Survivre. C'est aussi la motivation de François, 37 ans. Lors du premier confinement, le restaurateur avait joué le jeu. Pendant plusieurs mois, il avait gardé son rideau baissé. Mais la situation est devenue intenable? selon lui. Il a donc décidé de rouvrir son restaurant clandestinement. Son établissement étant en procédure de sauvegarde, il n'a pas pu bénéficier du fonds de solidarité, seule aide de l'État. Au total, sept de ses 17 salariés sont au chômage partielle. Aujourd'hui, François avoue qu'il est criblé de dettes. "Les personnes qui travaillent ont des enfants. Si je ferme mon établissement, c'est dix personnes que je mets en situation précaire. J'ai un petit garçon de trois ans, je n'ai pas le choix", confie-t-il des sanglots dans la voix.
Ça fait 17 fois que je me fais tester
François, restaurateur
Et les clients répondent présents. En quelques minutes, le restaurateur affiche complet. Si la superficie de son établissement permet d'accueillir 200 personnes, François limite son activité clandestine à vingt individus. Ici, les gestes barrières sont respectés : les masques sont obligatoires pour les consommateurs et les tables, espacées à plus d'un mètre. Le restaurateur estime que son activité ne présente aucun risque pour les consommateurs. "Ça fait 17 fois que je me fais tester et je suis toujours négatif. Jamais personne n'a été touchée chez nous", déclare Fabrice. Malgré cette ouverture illégale, l'addition finale reste maigre : 746 euros à la fin de la journée. Dix fois moins qu'avant, juste de quoi payer les charges.
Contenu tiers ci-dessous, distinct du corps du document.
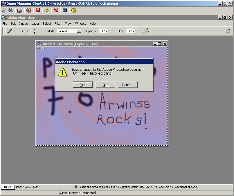The height and width of the screenshot is (196, 234).
Task: Open the Layer menu
Action: (35, 24)
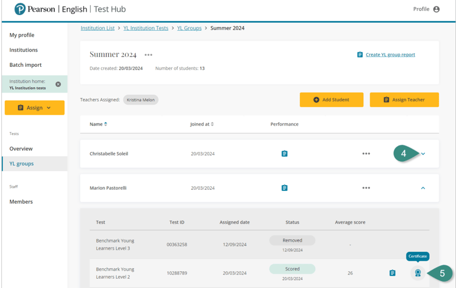Go to YL groups in sidebar
Viewport: 456px width, 288px height.
[22, 163]
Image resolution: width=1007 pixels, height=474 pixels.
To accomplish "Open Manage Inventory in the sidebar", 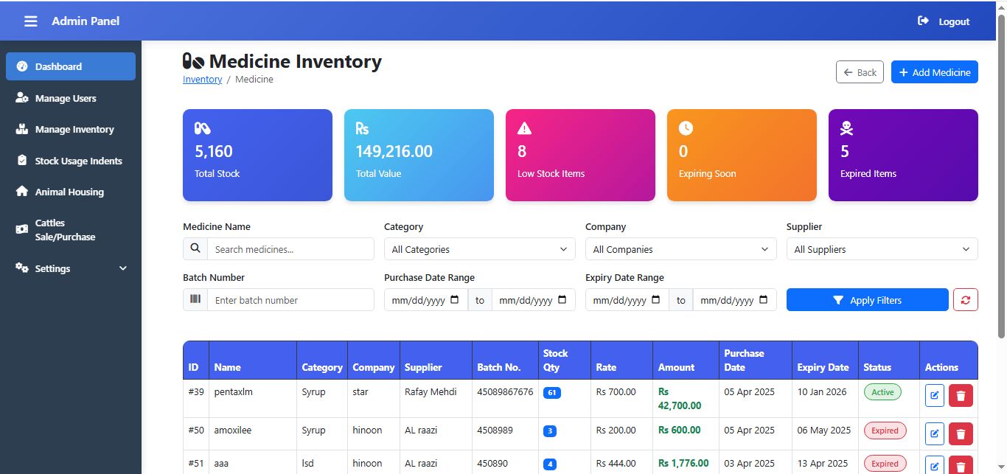I will [74, 129].
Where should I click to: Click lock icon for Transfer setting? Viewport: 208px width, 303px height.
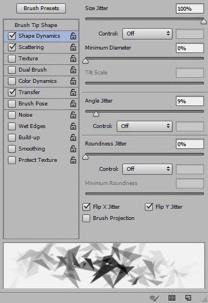(x=73, y=93)
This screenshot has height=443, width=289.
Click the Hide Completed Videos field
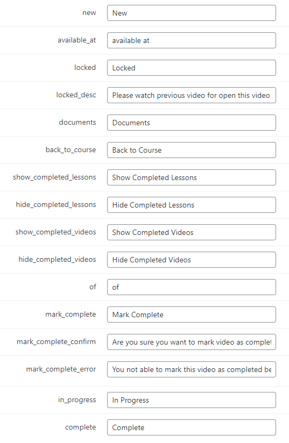pos(192,260)
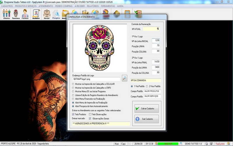233x146 pixels.
Task: Click the Atender toolbar icon
Action: click(47, 14)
Christophe Wilson prône la désobéissance civile
D'autres restaurateurs ont décidé d'ouvrir par provocation. Patron d'une brasserie niçoise, Christophe Wilson dresse les dernières tables. Devant les caméras de TF1, l'homme s'apprête à recevoir une centaine de personnes à déjeuner. Christophe Wilson ne porte pas de masque tout comme ses trois employés. Ce midi, le restaurateur compte servir en terrasse, répétant qu'il n'a pas peur des risques : "J'ai peur de ce qu'il va se passer si la situation ne change pas", rétorque-t-il.
Quelques secondes plus tard, Christophe Wilson voit entrer des policiers. Ces derniers le verbalisent pour non-port du masque. Mais sur l'ouverture de l'établissement, les forces de l'ordre se montrent plutôt souples et laissent faire. "On vous prévient simplement que les clients risquent d'être verbalisés", déclare une commandante.
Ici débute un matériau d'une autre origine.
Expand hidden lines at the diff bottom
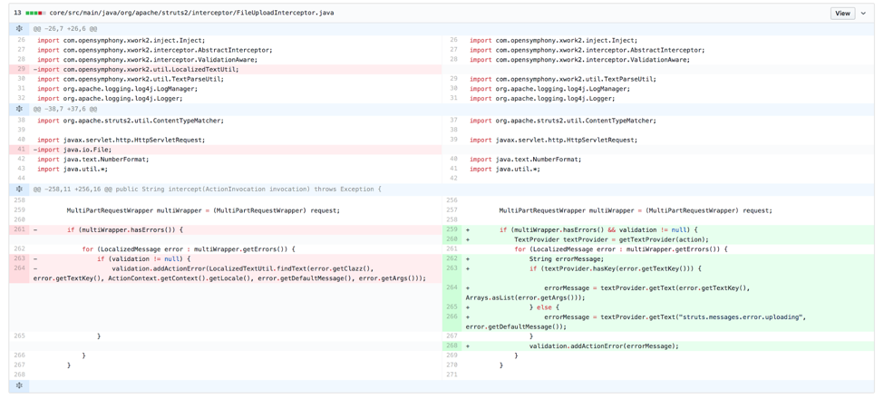Viewport: 884px width, 399px height. [19, 385]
Quelques minutes plus tard, la brasserie est pleine à craquer. Installés les uns à côtés des autres, les clients oublient les gestes barrières. Ils l'affirment : la pandémie n'est pas un danger. D'ailleurs, aucun ne porte un masque. "Je ne pense pas que ce virus soit plus méchant qu'une grippe", déclare une dame. Les thèses conspirationnistes fleurissent à table alors que 78 000 personnes sont mortes du Covid-19 en France.
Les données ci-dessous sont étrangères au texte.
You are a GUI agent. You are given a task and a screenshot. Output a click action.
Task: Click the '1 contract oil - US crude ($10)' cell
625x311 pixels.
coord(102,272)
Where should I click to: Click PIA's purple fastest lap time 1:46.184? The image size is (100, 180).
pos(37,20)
Depuis le début du confinement, on compte 190 bars, restaurants ou boîtes de nuit qui ont écopé d'une fermeture administrative. La semaine dernière, le Premier ministre Jean Castex avait annoncé que les contrôles allaient se renforcer afin que "les dérives de quelques-uns" ne gâchent pas les efforts de tous. "Les policiers et les gendarmes seront mobilisés pour contrôler le non-respect du couvre-feu, l’organisation des fêtes clandestines et l’ouverture illégale de restaurants dans des proportions renforcées", a-t-il déclaré.